I have always been so sick of the "I'm gay - therefore it wasn't really cheating. I couldn't help myself" bullshit. Cheating is cheating. Does the fact that he's gay make it more complicated? Sure. I remember when I found out that my straight boyfriend of nearly 5 years had been serially cheating on me and my former husband was appalled. He could not believe that the boyfriend would do that to me. He was totally dis-connected from the reality that they had done exactly the same thing.

Gay men that are married and want out eventually have sex with other men SO THEY CAN GET OUT AND FINALLY JUST BE GAY - even if they aren't consciously aware of it. Even if they are still confused and terrified. They need out. They want out. And they get out. But they already feel like such shit for (1) being an "evil gay" in the first place and (2) for lying for so many years about it (3) And for hurting you. They are desperate to not be the bad guy all alone. They have been blaming us wives for years for being part of the system that has kept them trapped in a world of pain where they cannot be who they really are. Deep down they resent us and our children (even though they know it's not our faults and even though they may really love us) for adding to an already unbearable burden.
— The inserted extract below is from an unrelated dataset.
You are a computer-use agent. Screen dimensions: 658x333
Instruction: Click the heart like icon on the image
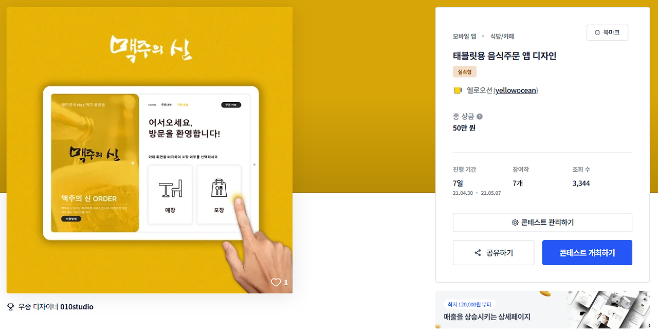[276, 282]
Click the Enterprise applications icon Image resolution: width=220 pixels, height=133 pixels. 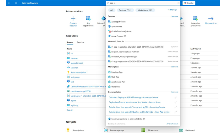pyautogui.click(x=195, y=19)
In non-mixed marriages, heterosexual or homosexual, blame can be shared for that marriage failing. And even in your marriage, there are certainly things that you didn't do or could have done or should have done. You are human and therefore not perfect. If this was a non -mixed marriage, you could go to therapy and work on yourself, the relationship, issues... But THIS marriage was doomed to fail from the very beginning. RARE as a unicorn is the mixed orientation marriage that lasts and is based on a healthy, honest working friendship. He wants you to share the blame so he doesn't have to carry it alone. Tough shit. Don't do it.

He DID leave because he is gay. He needs out and you need him out. I know how much it hurts - BELIEVE ME I know. But, in the long run you will praise the gods if you get assertive, take action and DO NOT allow his mind games to work any longer. You have been brain damaged through this too and it is time you choose YOUR health and YOUR life.

But, when you do, be prepared for some unbelievably weird meanness which is, unfortunately, all too often part of the deal. A divorce between a straight and a gay spouse (especially when religion is involved) can be unbearably messy. As a whole, I love gay men with all my heart and will fight for them and their rights until the day I die. But those that got married and tried to be straight and are so damaged by that that they become the devils of destruction to their ex-wives and children? OH, HELL NO. I will put them in their place right quick. Just cause you're gay doesn't mean you get to be an asshole, I'm sorry.

He IS more screwed up than you imagined - although much of that is not his fault either. Don't join him in that. He is a big boy - let him take care of himself. He has a tough road to travel but there is huge support for him if he accepts it. Your job is to make sure you and your children get, and stay, well.

I am SO SORRY! All this is just gross - for everyone. But, you are not alone - not even close.